§ Assignment
Within the records below, find each line with the word "Export" and copy it out.

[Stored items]
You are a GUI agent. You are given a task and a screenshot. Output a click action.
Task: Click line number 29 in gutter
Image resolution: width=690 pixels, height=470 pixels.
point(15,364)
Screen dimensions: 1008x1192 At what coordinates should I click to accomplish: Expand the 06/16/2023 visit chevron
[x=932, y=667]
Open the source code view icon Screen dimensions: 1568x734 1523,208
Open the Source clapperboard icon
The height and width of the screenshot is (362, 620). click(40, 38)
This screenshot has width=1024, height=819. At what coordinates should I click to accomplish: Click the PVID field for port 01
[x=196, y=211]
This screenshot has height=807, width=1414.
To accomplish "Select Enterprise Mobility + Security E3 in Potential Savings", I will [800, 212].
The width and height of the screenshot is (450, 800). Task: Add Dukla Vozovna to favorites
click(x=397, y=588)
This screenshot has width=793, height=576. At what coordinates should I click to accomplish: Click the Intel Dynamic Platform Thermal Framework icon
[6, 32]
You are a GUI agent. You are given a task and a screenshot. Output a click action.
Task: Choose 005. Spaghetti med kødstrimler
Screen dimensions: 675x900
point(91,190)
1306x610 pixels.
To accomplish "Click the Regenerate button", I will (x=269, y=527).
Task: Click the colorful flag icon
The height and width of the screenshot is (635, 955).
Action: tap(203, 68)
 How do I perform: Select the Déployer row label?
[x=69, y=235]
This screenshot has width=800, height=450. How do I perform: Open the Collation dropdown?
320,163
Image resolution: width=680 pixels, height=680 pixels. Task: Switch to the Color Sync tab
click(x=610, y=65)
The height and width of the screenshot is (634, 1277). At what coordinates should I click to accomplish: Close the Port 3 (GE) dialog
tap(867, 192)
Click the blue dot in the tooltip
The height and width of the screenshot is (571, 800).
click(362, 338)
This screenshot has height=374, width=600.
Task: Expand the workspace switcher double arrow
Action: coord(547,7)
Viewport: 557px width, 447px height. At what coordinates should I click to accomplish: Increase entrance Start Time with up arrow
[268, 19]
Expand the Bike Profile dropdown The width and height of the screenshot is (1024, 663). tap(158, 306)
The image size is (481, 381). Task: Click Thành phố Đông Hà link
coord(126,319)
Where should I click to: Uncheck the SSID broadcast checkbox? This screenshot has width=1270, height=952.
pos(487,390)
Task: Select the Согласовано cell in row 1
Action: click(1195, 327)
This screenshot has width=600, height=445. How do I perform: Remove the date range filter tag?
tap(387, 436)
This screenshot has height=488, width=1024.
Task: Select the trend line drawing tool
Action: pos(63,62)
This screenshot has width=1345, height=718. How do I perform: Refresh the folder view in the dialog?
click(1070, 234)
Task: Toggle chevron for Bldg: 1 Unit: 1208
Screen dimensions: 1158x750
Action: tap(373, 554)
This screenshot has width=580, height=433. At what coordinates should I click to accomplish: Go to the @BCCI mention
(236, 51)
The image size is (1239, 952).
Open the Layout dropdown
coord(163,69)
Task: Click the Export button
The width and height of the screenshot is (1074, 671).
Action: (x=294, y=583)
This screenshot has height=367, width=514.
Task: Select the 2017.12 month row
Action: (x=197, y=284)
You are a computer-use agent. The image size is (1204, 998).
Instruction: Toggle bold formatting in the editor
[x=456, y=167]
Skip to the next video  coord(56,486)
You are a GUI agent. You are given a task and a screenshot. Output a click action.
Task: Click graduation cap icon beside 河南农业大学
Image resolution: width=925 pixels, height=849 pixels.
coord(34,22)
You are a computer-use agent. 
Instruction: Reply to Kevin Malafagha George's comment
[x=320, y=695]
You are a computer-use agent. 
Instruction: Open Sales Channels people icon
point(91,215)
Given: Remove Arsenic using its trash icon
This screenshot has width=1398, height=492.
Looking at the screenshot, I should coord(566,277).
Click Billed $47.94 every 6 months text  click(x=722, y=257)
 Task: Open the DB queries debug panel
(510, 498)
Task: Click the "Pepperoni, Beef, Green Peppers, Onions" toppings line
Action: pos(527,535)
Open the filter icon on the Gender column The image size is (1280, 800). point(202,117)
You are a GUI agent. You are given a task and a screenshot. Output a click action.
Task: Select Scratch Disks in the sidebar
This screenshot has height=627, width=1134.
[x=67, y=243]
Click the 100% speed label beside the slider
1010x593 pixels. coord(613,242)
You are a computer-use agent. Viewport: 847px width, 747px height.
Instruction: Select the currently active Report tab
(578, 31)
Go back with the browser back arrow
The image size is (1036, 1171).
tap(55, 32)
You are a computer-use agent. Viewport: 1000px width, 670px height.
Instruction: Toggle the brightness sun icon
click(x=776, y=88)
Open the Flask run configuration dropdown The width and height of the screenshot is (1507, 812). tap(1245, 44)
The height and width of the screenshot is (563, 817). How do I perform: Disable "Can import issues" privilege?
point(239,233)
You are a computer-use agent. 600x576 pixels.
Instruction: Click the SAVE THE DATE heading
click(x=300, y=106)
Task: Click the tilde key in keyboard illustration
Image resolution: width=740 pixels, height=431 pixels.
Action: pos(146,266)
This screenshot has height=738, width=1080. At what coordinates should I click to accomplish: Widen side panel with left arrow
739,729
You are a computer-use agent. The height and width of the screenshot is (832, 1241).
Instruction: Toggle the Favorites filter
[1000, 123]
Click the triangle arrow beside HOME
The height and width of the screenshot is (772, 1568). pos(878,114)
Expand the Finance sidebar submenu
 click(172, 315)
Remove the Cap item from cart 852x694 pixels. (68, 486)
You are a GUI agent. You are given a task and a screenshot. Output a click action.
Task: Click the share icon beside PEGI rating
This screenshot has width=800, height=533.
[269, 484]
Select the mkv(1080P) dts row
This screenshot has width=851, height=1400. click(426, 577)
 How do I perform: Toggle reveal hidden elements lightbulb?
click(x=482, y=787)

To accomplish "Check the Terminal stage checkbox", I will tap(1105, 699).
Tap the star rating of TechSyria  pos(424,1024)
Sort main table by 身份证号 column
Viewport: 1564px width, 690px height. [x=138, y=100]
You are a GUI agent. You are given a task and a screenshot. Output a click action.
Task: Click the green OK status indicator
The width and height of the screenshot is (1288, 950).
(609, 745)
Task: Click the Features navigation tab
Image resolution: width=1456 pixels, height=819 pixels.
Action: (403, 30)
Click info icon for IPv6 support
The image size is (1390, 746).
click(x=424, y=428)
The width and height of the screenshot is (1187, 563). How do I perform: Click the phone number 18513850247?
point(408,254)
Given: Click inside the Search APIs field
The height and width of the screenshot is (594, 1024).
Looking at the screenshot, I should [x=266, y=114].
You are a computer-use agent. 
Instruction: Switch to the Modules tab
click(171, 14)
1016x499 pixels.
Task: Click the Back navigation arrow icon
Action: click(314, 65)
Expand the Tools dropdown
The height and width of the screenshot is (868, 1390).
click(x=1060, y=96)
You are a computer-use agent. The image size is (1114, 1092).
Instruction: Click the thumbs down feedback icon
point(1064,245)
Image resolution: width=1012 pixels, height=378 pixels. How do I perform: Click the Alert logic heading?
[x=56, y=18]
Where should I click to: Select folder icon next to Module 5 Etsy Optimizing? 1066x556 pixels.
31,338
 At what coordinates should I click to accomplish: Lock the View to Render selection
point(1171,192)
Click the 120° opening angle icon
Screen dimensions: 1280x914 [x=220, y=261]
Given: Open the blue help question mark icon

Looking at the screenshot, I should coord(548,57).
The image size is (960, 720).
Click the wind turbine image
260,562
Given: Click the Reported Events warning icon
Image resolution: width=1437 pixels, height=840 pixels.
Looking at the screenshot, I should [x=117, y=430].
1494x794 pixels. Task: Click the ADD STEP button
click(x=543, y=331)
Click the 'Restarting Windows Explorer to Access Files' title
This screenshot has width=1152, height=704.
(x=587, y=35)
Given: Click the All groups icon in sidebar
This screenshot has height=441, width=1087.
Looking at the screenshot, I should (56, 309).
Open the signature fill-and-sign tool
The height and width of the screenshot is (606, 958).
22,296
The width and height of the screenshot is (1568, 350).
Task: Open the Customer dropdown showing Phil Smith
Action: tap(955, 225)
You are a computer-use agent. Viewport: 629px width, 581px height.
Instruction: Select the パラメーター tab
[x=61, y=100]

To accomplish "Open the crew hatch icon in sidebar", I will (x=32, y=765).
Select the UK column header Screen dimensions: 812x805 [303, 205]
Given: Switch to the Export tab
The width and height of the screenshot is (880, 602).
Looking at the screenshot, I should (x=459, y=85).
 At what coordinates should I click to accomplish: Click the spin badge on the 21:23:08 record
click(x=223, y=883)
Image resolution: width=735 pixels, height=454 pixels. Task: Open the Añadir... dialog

§ Exercise answer
Task: Click the Export button
Given: Switch to the Export tab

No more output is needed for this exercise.